Covid is obviously having a major impact, not only on my pregnancy but on the entire medical system. I am not going to go into the specifics of hospital policies regarding partners being present for appointments and labour, although you can imagine I have rather a strong view on the matter. Being pregnant is something that is so personal, however I don’t feel Covid-19 has stopped the care being given. In fact, all of my ‘complaints’ have nothing to do with Covid-19 as I also experienced them while pregnant with Lucille. Of course, it is hard to ignore all the Covid-19 signs and warnings but let’s be honest, pandemic or no pandemic, you would hope for example, that equipment is sterilised between each patient’s appointment.
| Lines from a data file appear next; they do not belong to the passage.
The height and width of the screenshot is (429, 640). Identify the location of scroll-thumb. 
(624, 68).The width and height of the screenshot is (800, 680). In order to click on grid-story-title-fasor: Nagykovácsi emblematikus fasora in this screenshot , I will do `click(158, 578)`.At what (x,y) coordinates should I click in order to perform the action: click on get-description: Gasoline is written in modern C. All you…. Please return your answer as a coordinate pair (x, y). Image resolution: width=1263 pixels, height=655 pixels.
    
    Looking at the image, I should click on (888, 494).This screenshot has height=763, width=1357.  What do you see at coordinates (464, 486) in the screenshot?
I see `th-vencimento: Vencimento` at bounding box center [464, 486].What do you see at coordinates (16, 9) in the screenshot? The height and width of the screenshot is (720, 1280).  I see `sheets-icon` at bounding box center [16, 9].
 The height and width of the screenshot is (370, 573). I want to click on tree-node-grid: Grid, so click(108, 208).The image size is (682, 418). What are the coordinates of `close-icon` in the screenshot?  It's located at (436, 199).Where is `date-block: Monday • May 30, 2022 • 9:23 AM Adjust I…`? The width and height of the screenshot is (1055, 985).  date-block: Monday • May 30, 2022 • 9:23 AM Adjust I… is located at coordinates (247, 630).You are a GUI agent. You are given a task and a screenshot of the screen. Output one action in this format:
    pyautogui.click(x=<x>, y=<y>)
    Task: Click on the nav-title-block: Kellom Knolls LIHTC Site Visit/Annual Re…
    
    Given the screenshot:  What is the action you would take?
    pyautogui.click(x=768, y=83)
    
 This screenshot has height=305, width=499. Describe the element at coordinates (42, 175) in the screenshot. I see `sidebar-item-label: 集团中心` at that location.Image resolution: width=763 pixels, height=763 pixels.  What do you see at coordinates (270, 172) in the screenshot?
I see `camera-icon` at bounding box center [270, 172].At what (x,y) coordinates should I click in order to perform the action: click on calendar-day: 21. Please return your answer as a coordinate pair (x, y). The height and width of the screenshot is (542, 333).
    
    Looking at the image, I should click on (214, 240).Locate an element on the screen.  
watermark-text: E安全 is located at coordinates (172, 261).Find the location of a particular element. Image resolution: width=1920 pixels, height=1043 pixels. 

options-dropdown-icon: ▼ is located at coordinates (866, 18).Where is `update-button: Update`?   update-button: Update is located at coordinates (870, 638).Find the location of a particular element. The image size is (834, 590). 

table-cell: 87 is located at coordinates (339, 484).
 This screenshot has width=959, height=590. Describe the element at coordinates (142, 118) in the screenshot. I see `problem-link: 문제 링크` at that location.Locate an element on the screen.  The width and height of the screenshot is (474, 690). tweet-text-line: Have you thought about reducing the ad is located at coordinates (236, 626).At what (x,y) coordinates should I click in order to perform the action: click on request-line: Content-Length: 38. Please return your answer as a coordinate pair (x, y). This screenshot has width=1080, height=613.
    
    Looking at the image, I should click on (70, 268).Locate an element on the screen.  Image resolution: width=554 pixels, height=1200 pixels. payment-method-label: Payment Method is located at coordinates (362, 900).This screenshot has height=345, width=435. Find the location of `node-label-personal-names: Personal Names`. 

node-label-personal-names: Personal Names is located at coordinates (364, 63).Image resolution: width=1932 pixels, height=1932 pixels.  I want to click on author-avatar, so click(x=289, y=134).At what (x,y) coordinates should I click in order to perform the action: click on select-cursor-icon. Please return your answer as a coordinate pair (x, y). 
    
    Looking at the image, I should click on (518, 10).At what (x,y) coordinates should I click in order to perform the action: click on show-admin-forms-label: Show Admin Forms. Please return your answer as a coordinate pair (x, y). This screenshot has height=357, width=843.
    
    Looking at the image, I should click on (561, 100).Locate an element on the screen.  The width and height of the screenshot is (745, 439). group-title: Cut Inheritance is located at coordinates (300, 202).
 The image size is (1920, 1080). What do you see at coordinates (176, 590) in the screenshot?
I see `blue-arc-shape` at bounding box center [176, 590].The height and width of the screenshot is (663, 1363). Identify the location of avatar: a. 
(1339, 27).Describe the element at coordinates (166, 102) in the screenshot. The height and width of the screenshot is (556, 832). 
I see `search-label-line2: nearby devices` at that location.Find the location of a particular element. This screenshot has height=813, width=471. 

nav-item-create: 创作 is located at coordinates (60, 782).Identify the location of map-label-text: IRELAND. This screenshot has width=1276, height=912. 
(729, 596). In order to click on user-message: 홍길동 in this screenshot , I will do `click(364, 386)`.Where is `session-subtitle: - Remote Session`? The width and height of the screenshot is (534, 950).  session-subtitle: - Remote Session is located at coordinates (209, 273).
What is very evident these days, is that what should be natural and appropriate responses are now awkward, apologetic encounters. I’ve had a couple of these encounters where a reassuring hand on mine, (a snort will do that) or a helping hand to get off the bed after a scan were offered, and my reaction was to flinch. I found all parties apologising, yet it was clearly the very thing I needed at the time. What a strange world we live in, where a kind gesture feels so uncommon.
Hello. Anyone listening?
Besides medical staff not introducing themselves, people not listening is second on my list for utter annoyance when it comes to medical care. This is annoying in everyday life, but when it comes to medical care it happens far too frequently, and is unacceptable. However, in one of my unexpected appointments at the hospital, I had one that should be a textbook example of how doctors should interact with patients. You might read this thinking what is she on about, there is nothing amazing about this appointment, but when someone introduces themselves, gives you their time and listens to what you have to say, you know you have struck gold. This doctor, I’m going to call him Paul, should be the poster boy of how medical professionals approach patients (I have to say, I never think as myself as a patient during pregnancy but you know what I mean). Paul introduced himself, read the notes from the midwife who referred me, asked what I understood of the situation, explained what would happen in the appointment, and after my scan, sat down and asked if I had any questions. No looking at a screen, no writing his own notes, no looking at the clock, just him sitting in front of me, at a distance of course, waiting for my response. I did have questions, and he answered every single one of them. When I had finished offloading my worries and concerns, he started to write his notes and he read them back to me, asking if he had summarised our discussion correctly and if I was happy with what he had written. At this stage I could’ve kissed the man! Not only had he listened and heard everything I said, but he was able to summarise my wishes and the impact of this collaborative approach to my care has changed my experience since. To say I left the hospital feeling reassured and calm is an understatement.
The hardest part is yet to come, literally, and often at this stage things can become less clear-cut and the power dynamics between ‘patient’ and doctor become more evident but I can only hope that I have the likes of Paul caring for me as bubs arrives, whenever that will be. Not that I’m getting impatient or anything.